UK banks made £7 bn in extra profit from rise in borrowing costs

Wednesday 29th March 2023 05:50 EDT
 

Britain’s biggest banks are under pressure to pass on higher interest rates to savers after figures showing they have made an extra £7 bn by refusing to do so, and as they stand to benefit from a tax cut announced by Jeremy Hunt.

The Unite trade union said banks had already made billions of pounds in extra profit from the dramatic rise in borrowing costs. Banks make money by charging higher interest on loans than deposits, using the central bank base rate as the reference point. However, the industry has come under fire from across the political spectrum for passing on the rise to borrowers amid the cost of living crisis at a faster rate than for savers. Stepping up the pressure on the banking industry, the powerful Treasury committee of MPs said it was writing to the City watchdog, the Financial Conduct Authority, to suggest it should look at the issue.

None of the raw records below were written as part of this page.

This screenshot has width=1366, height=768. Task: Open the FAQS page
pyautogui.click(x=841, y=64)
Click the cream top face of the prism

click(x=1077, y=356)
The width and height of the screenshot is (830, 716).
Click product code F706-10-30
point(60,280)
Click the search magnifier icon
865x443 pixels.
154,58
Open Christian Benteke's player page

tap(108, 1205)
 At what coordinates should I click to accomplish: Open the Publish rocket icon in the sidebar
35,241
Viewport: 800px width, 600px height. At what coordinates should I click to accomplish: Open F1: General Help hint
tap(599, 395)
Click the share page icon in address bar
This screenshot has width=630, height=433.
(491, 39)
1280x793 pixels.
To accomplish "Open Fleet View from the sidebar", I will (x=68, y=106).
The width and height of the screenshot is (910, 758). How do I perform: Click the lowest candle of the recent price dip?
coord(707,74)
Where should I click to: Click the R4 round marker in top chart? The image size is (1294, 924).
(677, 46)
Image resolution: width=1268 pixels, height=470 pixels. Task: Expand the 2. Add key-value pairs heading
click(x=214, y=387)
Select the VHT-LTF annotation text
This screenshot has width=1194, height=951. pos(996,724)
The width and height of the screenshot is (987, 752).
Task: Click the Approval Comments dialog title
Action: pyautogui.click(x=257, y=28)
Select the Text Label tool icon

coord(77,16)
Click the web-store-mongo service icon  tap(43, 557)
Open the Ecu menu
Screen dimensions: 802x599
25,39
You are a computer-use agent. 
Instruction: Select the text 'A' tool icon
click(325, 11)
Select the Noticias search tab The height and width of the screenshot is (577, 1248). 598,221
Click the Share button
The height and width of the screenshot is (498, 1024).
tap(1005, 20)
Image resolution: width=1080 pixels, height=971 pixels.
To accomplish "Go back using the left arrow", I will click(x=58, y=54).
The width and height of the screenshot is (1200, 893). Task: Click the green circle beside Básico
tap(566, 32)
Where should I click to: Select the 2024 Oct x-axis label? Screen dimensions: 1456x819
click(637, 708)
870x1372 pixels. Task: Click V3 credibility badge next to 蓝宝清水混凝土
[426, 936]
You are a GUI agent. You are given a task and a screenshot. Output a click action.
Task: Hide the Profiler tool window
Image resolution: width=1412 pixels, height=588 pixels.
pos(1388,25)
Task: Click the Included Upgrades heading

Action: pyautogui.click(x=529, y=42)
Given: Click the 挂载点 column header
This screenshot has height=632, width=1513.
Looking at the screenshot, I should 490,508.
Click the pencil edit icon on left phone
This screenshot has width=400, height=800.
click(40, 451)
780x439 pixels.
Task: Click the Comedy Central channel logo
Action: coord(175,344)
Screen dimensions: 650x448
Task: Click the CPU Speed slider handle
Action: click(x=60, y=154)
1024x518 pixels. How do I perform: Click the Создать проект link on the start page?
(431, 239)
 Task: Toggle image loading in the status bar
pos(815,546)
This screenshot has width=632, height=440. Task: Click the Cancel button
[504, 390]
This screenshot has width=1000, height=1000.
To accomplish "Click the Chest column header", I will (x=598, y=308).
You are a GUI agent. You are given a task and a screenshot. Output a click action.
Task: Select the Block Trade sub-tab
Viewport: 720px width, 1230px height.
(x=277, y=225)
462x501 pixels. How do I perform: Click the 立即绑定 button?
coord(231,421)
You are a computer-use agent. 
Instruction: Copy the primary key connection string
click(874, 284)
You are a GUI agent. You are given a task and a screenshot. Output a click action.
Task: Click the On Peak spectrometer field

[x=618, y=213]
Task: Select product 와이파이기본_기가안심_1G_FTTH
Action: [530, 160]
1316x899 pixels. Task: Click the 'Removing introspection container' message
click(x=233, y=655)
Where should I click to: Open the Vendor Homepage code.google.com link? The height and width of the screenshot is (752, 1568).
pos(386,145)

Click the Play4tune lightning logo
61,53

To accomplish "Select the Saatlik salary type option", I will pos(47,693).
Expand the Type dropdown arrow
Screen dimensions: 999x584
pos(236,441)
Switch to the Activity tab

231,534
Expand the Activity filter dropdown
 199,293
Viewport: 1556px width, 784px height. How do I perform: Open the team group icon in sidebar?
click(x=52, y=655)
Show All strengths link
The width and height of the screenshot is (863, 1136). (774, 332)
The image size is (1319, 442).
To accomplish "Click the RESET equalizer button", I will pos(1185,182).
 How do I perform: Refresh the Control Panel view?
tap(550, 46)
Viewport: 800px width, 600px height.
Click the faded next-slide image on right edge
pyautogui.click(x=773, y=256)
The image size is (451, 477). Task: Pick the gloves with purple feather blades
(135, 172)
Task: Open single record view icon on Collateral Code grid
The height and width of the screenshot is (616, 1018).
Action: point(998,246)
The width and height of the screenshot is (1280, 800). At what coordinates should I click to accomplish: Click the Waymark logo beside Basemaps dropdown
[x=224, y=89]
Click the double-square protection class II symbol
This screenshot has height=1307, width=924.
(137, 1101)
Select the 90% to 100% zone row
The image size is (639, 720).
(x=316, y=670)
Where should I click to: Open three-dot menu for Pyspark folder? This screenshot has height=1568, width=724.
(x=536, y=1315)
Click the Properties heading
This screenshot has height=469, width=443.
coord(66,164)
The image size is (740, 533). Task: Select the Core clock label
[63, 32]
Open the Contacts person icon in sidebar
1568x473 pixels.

Barclays, HSBC, Lloyds Banking Group and NatWest Group were forced last month to defend rates of less than 1.3% on their easy-access savings accounts, despite the Bank of England base rate rising to 4%. According to analysis of bank profits made in the second half of 2022 by Unite, the lenders recorded an extra £7 bn of net interest income when compared to the same period in 2019, before the Covid pandemic struck, when the Bank’s base rate remained close to zero.

It comes as the UK’s biggest lenders are expected to benefit from a tax change included in the chancellor’s budget last week. From April, the government will reduce a surcharge on bank profits from 8% to 3%, helping to soften an increase in the headline rate of corporation tax from 19% to 25%. Campaigners had urged the chancellor to retain the surcharge at the same level as rising interest rates help them to rake in “windfall profits”, in a move that could have brought in more than £1bn for the exchequer.